The values are expressed as mean ± standard error of the mean. Comparisons of means between two groups were carried out using Student's t‐test on test of normality and equality of variances. Correlations within each group were sought using Spearman's or Pearson's method. Multivariable logistic regression analyses were carried out to determine whether IL‐19 levels were independently associated with vascular complications of type 2 diabetes.
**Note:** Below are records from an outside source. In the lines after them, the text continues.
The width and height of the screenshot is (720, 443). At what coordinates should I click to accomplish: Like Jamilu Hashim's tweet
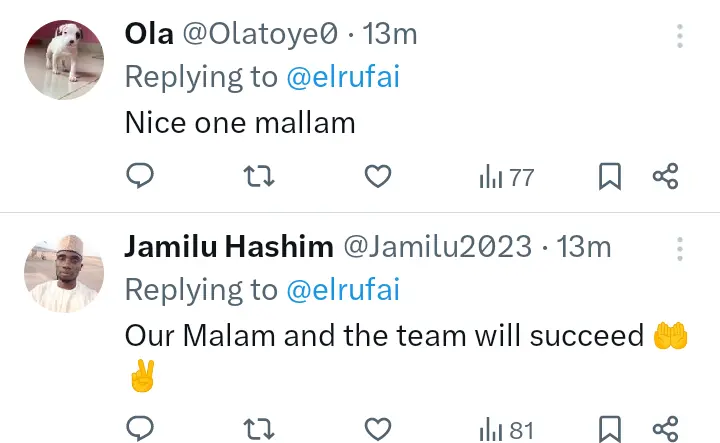click(377, 430)
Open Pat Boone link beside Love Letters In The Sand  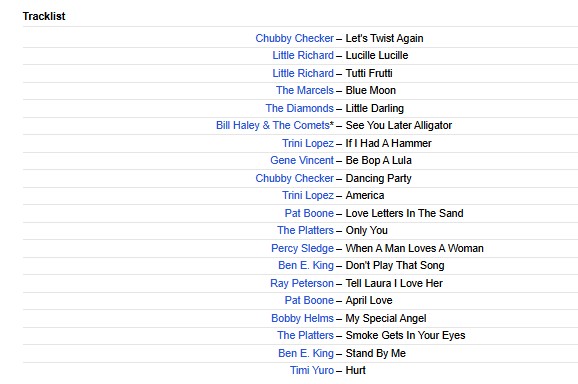(309, 213)
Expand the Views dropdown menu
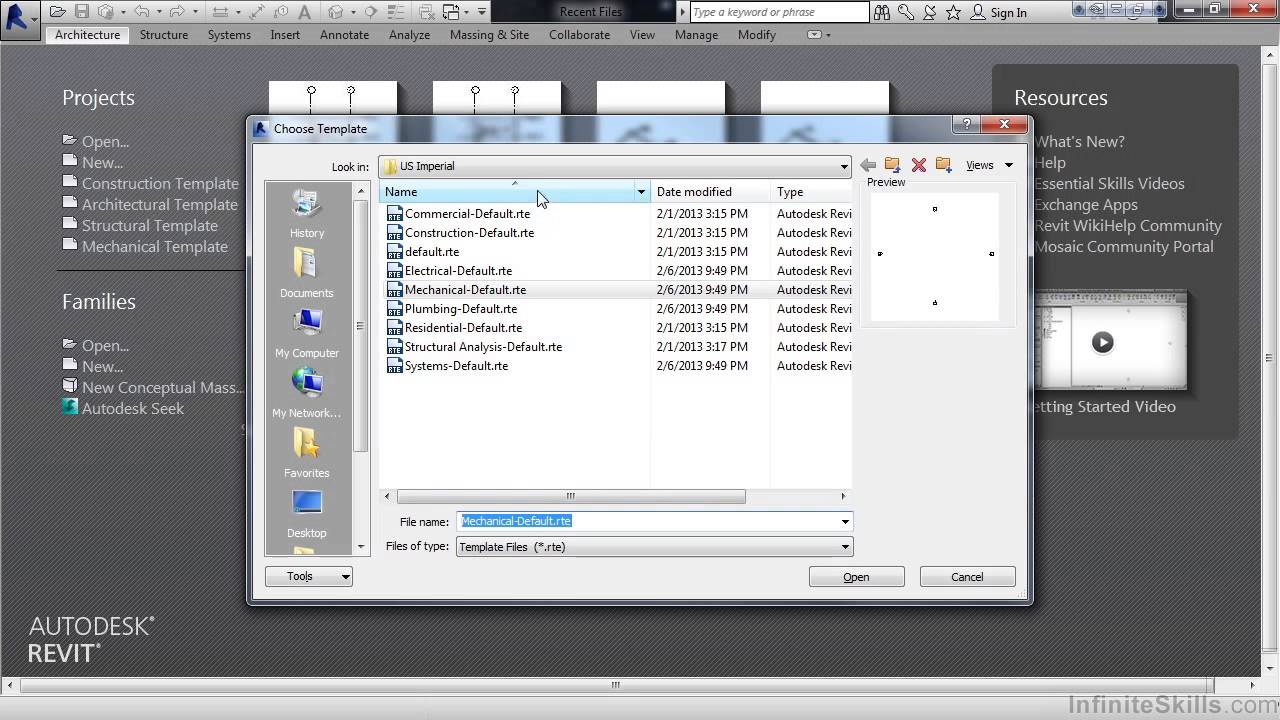Viewport: 1280px width, 720px height. coord(989,165)
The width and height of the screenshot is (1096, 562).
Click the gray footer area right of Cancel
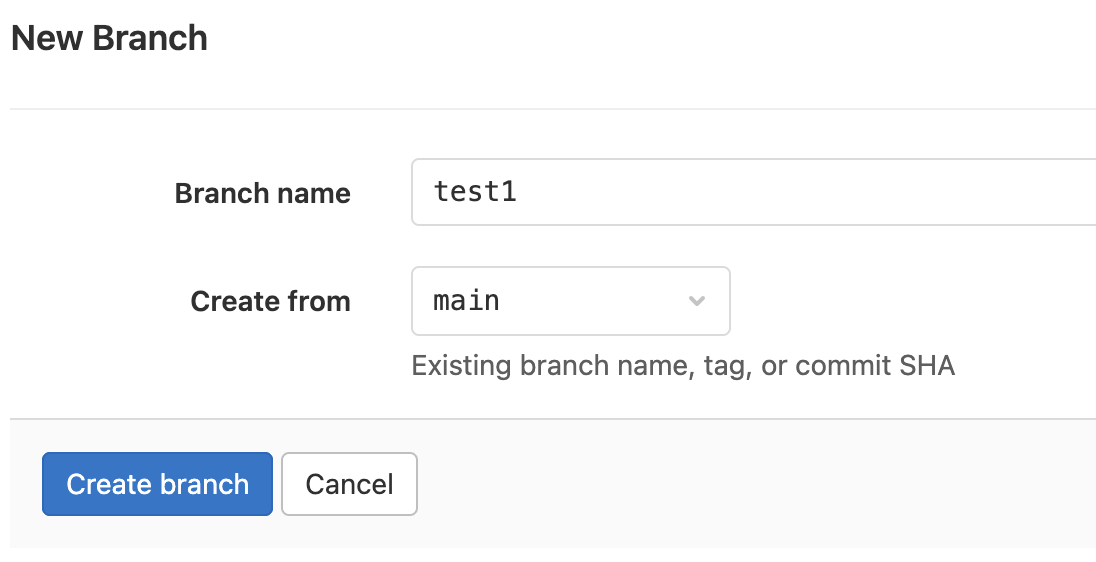750,485
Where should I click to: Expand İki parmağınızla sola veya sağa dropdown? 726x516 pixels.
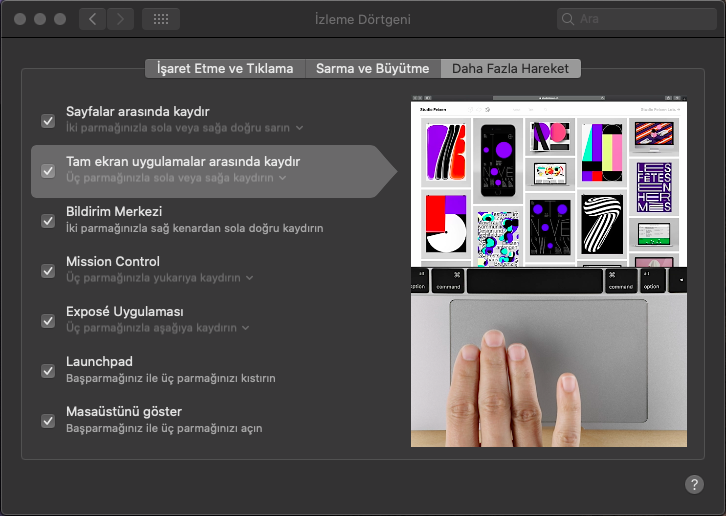299,128
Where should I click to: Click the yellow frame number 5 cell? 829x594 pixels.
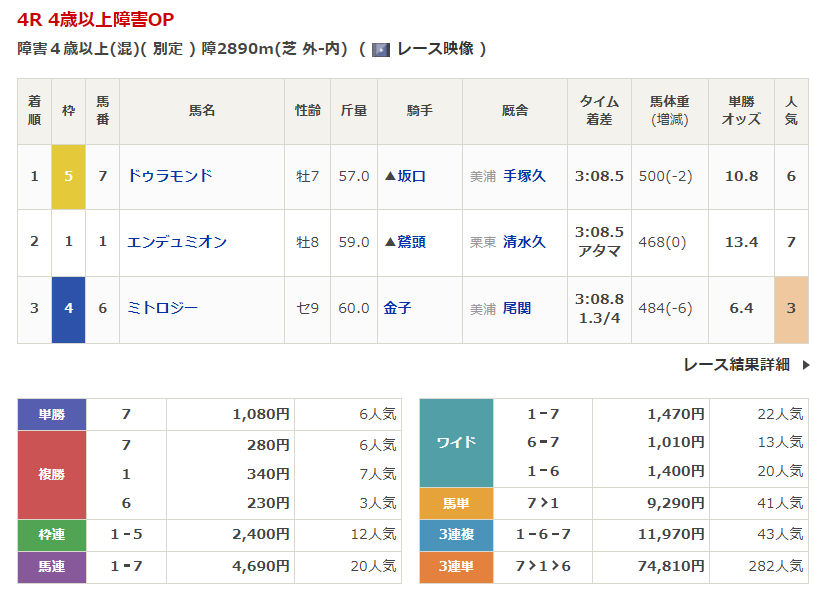[x=68, y=176]
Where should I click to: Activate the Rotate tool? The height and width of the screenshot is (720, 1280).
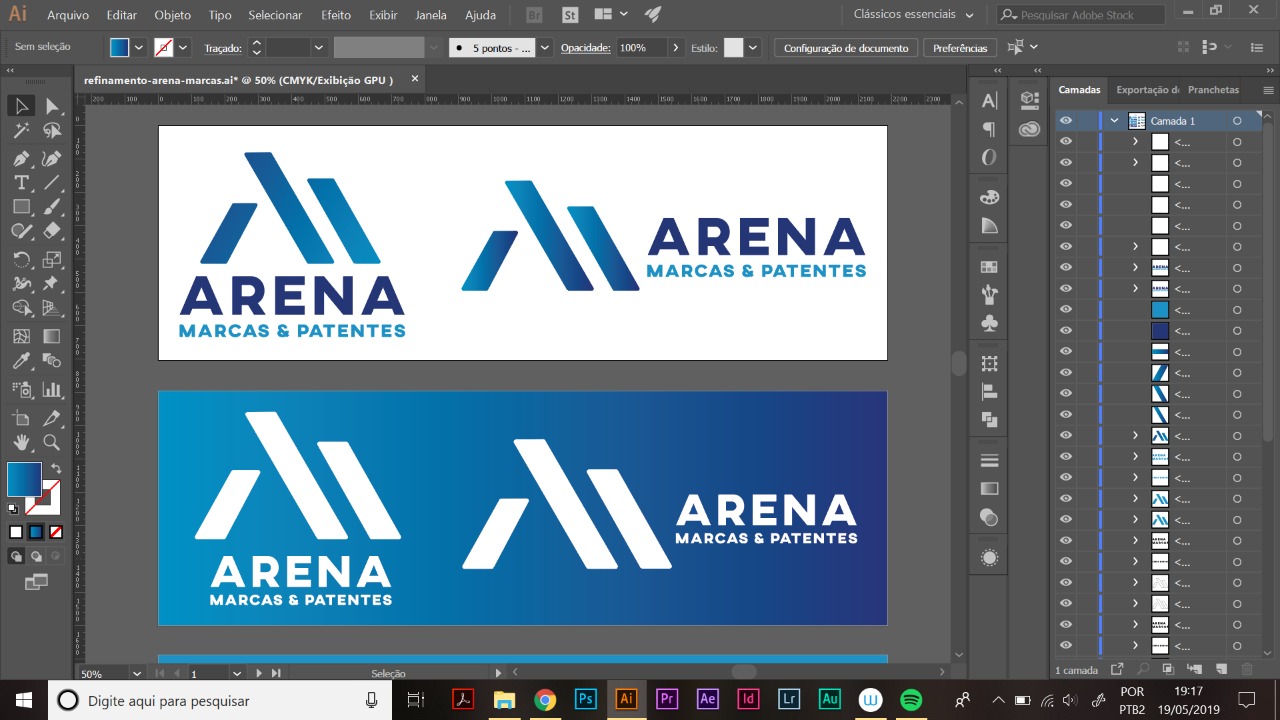click(21, 260)
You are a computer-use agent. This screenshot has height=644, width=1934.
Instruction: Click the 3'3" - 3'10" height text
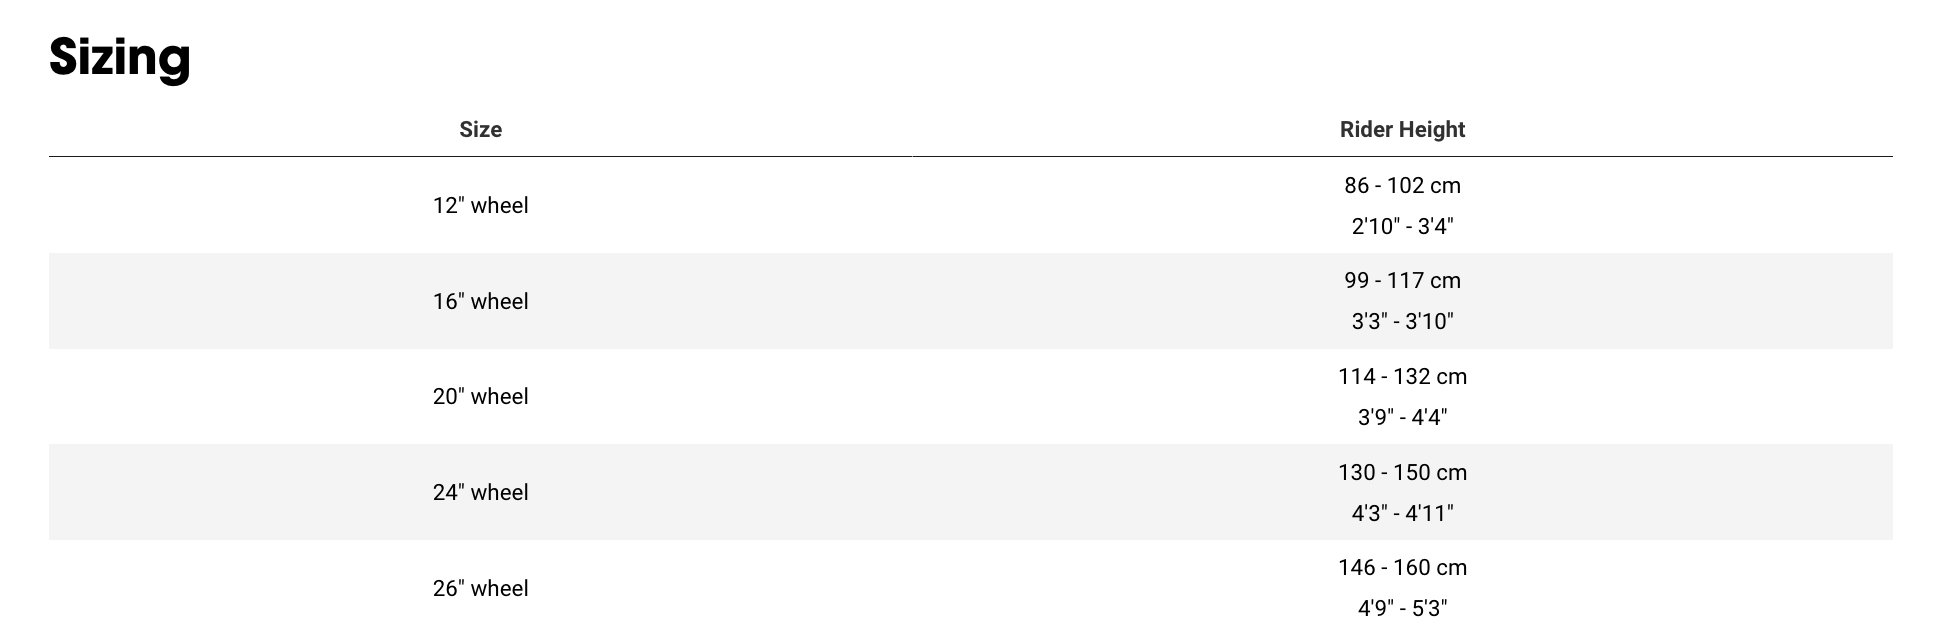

P < 0.05 was considered statistical significance. All analyses were carried out using spss 15.0 (SPSS Inc., Chicago, IL, USA).

Results

Clinical and laboratory measures

A total of 240 patients with type 2 diabetes and 50 normal healthy controls were recruited. These participants were age and sex ratio comparable. As expected, HbA1c, fasting insulin, HOMA‐IR, total cholesterol and triglyceride levels were higher, and high‐density lipoprotein cholesterol was lower in the diabetic patients. Serum IL‐19 levels was significantly higher in patients with type 2 diabetes mellitus than in healthy controls, and there were differences in the diabetic patient subgroups (Table1).

Table 1.

Clinical characteristics and research indexes in the study groups

Controls T2DM T2DM with macrovascular complications T2DM with microvascular complications T2DM without vascular complications P‐value
n 50 240 76 110 54
Age (years) 60 ± 15 62 ± 11 64 ± 5 69 ± 4 66 ± 5 0.125
Sex(males/females) 30/20 132/108 35/31 58/52 39/25 0.314
Duration of diabetes (years) 9 (6–14) 10 (6–12) 10 (7–14) 8 (7–13) 0.210
BMI (kg/m2) 25 ± 5 28 ± 6 29 ± 5 26 ± 4 25 ± 6 0.001
SBP (mmHg) 128 ± 16 139 ± 15 137 ± 16 138 ± 15 136 ± 15 0.060
DBP (mmHg) 77 ± 7 78 ± 11 75 ± 9 76 ± 8 75 ± 7 0.213
TC (mmol/L) 4.8 ± 1.0 5.7 ± 1.6 5.5 ± 1.5 5.9 ± 1.1 5.6 ± 1.2 0.911
Triglycerides (mmol/L) 1.5 ± 0.5 2.8 ± 1.6 2.0 ± 1.2 2.5 ± 1.6 2.4 ± 1.5 0.895
HDL cholesterol (mmol/L) 1.6 ± 0.5 1.2 ± 0.4 1.3 ± 0.2 1.1 ± 0.5 1.3 ± 0.3 <0.001
LDL cholesterol (mmol/L) 3.2 ± 0.8 2.9 ± 0.8 2.5 ± 0.9 2.3 ± 0.7 2.6 ± 1.0 0.058
Cystatin C (mg/L) 0.6 ± 0.04 1.08 ± 0.07 1.32 ± 0.09 1.05 ± 0.07 0.87 ± 0.05 0.03
IL‐19 (pg/mL) 16.2 ± 8.5 41.9 ± 11.9 53.7 ± 14.3 40.5 ± 12.3 30.4 ± 9.2 <0.001
Ang‐2 (ng/mL) 0.8 ± 0.2 2.2 ± 0.7 2.9 ± 0.7 2.2 ± 0.6 1.6 ± 0.4 0.001
FBG (mmol/L) 5.1 ± 0.5 9.4 ± 2.3 10.5 ± 2.8 9.2 ± 2.3 8.5 ± 1.7 <0.001
FINS (mU/L) 8.0 ± 1.3 18.1 ± 2.7 18.7 ± 2.4 15.5 ± 2.1 20.1 ± 3.8 <0.001
HOMA‐IR 1.8 ± 0.1 7.6 ± 0.2 8.7 ± 0.3 6.3 ± 0.2 7.6 ± 0.3 <0.001
HbA1c (%) 4.8 ± 0.9 9.5 ± 2.1 11.3 ± 3.5 9.7 ± 2.7 8.9 ± 2.1 <0.001

Data are presented as mean ± standard deviation. Ang‐2, angiopoietin‐2; BMI, body mass index; DBP, diastolic blood pressure; FINS, fasting insulin; FPG, fasting plasma glucose; TC, total cholesterol; HbA1c, glycosylated hemoglobin; HDL, high‐density lipoprotein; HOMA‐IR, homeostasis model assessment for insulin resistance; IL‐19, interleukin‐19; LDL, low‐density lipoprotein; SBP, systolic blood pressure; T2DM, type 2 diabetes mellitus.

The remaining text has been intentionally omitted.